駆け寄るフェンリルとガルムを手で制し、アセナは言った。
「うむむ…仕方がないが、全隊に伝えよ。ユカリ・A・フォールとの接触を完全に禁ずる!進行中の計画はなるべくユカリ・A・フォールに露見しないように進めることとする!」
「は、ハッ!」
「了解しました!」
フェンリルとガルムが、「では、着任いたします」と言って出て行った後、
アセナにマルコシアスが話しかける。
「あの…」
「何じゃ…?」
非常に疲れた様子のアセナに、マルコシアスが魅惑の情報を教える。
「マルコシアス隊D-03が現在、ユカリ・A・フォールが総合大会の武闘大会部門に出場することを確認しています。マルコシアス隊は総力を決してユカリ・A・フォールに手駒をぶつけ、疲弊させたところを殺害する計画がございます」
「そうか…まあ、成功すれば良い。進めさせよ」
「はい」
マルコシアスが答えた後、お互いが無言になった。
数十秒後、アセナが言った。
「帰らぬのか?」
「ボク…私めの報告は如何だったでしょうか…?できればA-76をお助け……」
「ああ……………良いぞ。
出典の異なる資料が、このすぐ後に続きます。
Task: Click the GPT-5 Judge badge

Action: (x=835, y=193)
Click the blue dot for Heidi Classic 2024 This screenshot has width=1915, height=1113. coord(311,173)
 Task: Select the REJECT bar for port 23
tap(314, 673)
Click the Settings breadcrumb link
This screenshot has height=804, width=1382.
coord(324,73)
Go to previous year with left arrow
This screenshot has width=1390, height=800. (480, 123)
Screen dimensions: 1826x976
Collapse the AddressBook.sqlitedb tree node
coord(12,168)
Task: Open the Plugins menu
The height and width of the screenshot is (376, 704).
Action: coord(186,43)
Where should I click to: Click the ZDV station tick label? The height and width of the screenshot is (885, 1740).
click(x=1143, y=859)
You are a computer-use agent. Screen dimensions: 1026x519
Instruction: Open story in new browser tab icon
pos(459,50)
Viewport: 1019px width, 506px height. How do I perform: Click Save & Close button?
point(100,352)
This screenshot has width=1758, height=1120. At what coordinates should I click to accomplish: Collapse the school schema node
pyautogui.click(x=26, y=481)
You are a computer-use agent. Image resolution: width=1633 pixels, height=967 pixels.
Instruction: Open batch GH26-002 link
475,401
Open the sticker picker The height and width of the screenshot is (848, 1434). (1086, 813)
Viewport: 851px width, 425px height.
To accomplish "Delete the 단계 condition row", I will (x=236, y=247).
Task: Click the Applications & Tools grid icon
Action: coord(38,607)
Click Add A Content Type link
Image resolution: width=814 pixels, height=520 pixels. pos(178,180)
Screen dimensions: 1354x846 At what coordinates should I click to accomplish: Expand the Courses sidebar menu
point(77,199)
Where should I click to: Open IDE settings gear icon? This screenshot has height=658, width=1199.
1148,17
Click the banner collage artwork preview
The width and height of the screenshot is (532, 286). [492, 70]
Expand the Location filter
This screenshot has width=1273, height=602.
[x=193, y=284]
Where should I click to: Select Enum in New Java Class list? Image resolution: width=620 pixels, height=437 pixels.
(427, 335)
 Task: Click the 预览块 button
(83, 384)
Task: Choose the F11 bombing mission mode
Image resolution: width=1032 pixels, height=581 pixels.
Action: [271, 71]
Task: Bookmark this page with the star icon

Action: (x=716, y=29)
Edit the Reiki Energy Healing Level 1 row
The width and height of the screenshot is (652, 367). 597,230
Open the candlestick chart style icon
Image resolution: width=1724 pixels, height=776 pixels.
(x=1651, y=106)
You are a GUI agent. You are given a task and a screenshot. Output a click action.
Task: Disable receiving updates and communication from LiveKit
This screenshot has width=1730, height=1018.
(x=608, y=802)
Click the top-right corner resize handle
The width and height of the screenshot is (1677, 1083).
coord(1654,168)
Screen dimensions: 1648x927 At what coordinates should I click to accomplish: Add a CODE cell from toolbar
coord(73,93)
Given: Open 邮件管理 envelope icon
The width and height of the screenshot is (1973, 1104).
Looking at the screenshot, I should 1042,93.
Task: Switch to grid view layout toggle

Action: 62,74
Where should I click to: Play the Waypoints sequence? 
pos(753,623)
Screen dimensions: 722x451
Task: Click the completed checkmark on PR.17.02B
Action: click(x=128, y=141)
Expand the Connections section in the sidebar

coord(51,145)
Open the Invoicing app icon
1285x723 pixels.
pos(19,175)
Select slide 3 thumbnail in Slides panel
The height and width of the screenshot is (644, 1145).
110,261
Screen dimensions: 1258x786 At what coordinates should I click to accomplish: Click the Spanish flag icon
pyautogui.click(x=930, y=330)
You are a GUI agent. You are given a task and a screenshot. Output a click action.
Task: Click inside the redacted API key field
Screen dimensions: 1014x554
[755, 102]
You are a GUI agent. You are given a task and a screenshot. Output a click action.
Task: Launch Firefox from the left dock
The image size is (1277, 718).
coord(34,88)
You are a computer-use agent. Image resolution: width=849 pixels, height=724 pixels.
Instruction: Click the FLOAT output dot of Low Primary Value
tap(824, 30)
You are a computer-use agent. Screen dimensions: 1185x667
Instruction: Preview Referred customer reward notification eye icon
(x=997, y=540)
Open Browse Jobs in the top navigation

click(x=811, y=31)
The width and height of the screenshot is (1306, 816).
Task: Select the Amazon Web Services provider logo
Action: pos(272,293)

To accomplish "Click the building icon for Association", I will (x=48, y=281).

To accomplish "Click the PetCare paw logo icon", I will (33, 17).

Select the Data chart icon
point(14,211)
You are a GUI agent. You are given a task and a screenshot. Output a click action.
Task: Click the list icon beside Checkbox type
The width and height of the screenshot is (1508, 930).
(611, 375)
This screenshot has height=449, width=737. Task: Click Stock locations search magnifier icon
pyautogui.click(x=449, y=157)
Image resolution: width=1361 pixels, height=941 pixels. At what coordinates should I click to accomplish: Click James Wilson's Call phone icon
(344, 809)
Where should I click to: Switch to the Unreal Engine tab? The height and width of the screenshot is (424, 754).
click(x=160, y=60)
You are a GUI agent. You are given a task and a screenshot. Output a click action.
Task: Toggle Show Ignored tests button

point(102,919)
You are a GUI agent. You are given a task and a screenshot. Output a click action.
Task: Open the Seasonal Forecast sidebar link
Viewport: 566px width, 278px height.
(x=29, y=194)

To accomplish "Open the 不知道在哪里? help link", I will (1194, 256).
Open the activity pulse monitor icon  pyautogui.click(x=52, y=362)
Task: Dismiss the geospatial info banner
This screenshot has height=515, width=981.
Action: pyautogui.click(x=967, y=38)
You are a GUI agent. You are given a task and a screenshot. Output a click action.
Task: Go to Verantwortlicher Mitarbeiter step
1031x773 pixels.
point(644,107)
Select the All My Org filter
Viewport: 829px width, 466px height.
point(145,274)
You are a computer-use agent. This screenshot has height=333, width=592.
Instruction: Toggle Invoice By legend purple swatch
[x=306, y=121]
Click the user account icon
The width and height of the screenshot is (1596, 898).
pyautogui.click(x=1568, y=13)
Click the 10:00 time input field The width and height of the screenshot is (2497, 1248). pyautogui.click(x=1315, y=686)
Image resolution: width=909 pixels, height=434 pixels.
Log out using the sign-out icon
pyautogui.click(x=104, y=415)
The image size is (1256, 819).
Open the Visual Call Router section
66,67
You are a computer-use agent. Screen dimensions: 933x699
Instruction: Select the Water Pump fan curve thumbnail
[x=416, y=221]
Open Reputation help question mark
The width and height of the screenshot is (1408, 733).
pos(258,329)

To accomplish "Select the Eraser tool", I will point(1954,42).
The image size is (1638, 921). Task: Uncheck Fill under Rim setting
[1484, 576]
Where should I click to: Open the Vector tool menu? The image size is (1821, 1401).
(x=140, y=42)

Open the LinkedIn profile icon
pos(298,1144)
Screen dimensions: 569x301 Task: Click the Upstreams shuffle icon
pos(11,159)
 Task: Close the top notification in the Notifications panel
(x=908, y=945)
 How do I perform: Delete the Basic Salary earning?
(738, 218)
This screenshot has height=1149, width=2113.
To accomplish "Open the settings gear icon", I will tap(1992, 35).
妾がA-76をガルム隊から除名し、マルコシアス隊…お主の直属の配下として、そうじゃな…D-106として配属することとしよう」
「本当ですか!?恐悦至極の至り!」
「その代わり、例の作戦をしっかりと成功させるよう進行中の隊員全員に通達せよ」
「分かりました!」
「帰って良いぞ」
アセナはマルコシアスを外へと転移で飛ばした。
誰も居なくなった執務室で、アセナは独り呟いた。
「人間一人に幻獣軍団が圧倒されたなど、ゼアス様に知られれば…!ユカリ・A・フォール、貴様はここで潰す!」
叫んでから、アセナはもう夜が明けそうであることに気づいた。
何時間も会話をしていたのだ。
「妾たる者が何たる様じゃ」
アセナは左右の棚を元に戻し、引き出しから出した飴を舐め始めた。
そして獣耳が下での会話を拾った。
『よっ、報告長かったなマルコシアス』
『うん、ところで今日から君はボクの部下だって知ってた?』
『ハハ、そりゃ面白い冗談………マジ?』
『アセナ様が直々にお決めになったことだから、従ってね?』
『マジかぁ〜』
アセナはそれを聞いて少し顔を顰めた後、ニヤリと笑った。
魅力のある悪勢力を目指しています。
思わず主人公側ではなく悪側につきたくなるくらい魅力的なアットホームな職場を目指しています。